───── Information supplied
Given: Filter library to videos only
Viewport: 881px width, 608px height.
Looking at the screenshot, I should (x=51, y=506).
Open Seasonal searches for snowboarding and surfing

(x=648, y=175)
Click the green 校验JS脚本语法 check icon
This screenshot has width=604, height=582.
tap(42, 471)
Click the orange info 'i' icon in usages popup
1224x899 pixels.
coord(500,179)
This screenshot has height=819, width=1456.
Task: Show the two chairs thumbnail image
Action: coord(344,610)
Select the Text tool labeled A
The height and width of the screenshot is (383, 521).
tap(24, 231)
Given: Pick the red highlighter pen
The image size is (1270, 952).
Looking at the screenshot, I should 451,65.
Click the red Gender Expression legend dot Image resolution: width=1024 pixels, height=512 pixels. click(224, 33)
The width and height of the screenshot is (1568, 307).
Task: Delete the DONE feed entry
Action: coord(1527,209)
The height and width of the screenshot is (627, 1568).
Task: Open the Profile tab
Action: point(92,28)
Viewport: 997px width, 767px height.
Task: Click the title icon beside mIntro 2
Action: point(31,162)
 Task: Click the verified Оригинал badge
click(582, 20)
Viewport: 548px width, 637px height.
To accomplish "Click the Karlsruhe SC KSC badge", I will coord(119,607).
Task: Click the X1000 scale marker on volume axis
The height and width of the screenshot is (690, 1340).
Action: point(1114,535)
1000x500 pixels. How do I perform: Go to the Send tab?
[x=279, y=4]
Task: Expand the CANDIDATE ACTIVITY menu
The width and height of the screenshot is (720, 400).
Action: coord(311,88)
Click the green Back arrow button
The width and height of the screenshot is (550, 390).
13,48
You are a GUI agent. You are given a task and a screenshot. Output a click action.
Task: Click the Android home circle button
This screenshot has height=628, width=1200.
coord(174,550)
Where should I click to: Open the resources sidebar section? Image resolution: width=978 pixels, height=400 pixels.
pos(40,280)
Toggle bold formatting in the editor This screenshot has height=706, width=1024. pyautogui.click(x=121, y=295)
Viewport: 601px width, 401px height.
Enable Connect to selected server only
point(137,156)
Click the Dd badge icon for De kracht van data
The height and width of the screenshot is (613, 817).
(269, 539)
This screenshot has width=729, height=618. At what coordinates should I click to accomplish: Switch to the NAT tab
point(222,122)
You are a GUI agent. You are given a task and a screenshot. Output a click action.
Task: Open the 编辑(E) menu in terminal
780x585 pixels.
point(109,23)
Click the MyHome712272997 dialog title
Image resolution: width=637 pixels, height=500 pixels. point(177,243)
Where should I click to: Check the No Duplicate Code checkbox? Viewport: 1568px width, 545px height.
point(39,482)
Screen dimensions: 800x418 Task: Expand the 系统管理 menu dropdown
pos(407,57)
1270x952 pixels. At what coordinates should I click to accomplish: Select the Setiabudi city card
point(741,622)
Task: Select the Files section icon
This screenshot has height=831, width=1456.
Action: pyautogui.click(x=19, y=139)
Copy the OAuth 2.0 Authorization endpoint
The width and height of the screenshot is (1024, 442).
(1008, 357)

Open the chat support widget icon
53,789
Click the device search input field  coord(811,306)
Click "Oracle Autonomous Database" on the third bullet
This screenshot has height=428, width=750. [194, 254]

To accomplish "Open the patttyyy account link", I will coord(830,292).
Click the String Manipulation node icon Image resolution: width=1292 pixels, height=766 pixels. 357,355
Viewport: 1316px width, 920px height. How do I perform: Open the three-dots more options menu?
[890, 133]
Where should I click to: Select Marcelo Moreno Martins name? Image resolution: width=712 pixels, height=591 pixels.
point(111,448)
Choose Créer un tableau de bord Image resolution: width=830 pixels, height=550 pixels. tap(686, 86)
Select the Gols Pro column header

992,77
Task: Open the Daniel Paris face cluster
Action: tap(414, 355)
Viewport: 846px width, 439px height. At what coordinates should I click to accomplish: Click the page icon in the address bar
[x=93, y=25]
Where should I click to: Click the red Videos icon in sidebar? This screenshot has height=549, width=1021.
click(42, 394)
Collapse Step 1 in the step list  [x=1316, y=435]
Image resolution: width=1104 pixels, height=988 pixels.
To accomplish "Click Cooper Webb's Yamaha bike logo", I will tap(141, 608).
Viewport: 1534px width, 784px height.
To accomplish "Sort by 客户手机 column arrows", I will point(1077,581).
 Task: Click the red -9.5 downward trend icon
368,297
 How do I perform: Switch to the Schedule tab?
──────────
Recast the data from the line containing "the third bullet" through the end of the data as a Markdown table with the columns Row and Line, leaving out blank lines.

| Row | Line |
|---|---|
| 1 | Click "Oracle Autonomous Database" on the third bullet |
| 2 | This screenshot has height=428, width=750. [194, 254] |
| 3 | To accomplish "Open the patttyyy account link", I will coord(830,292). |
| 4 | Click the String Manipulation node icon Image resolution: width=1292 pixels, height=766 pixels. 357,355 |
| 5 | Viewport: 1316px width, 920px height. How do I perform: Open the three-dots more options menu? |
| 6 | [890, 133] |
| 7 | Where should I click to: Select Marcelo Moreno Martins name? Image resolution: width=712 pixels, height=591 pixels. |
| 8 | point(111,448) |
| 9 | Choose Créer un tableau de bord Image resolution: width=830 pixels, height=550 pixels. tap(686, 86) |
| 10 | Select the Gols Pro column header |
| 11 | 992,77 |
| 12 | Task: Open the Daniel Paris face cluster |
| 13 | Action: tap(414, 355) |
| 14 | Viewport: 846px width, 439px height. At what coordinates should I click to accomplish: Click the page icon in the address bar |
| 15 | [x=93, y=25] |
| 16 | Where should I click to: Click the red Videos icon in sidebar? This screenshot has height=549, width=1021. |
| 17 | click(42, 394) |
| 18 | Collapse Step 1 in the step list  [x=1316, y=435] |
| 19 | Image resolution: width=1104 pixels, height=988 pixels. |
| 20 | To accomplish "Click Cooper Webb's Yamaha bike logo", I will tap(141, 608). |
| 21 | Viewport: 1534px width, 784px height. |
| 22 | To accomplish "Sort by 客户手机 column arrows", I will point(1077,581). |
| 23 |  Task: Click the red -9.5 downward trend icon |
| 24 | 368,297 |
| 25 |  How do I perform: Switch to the Schedule tab? |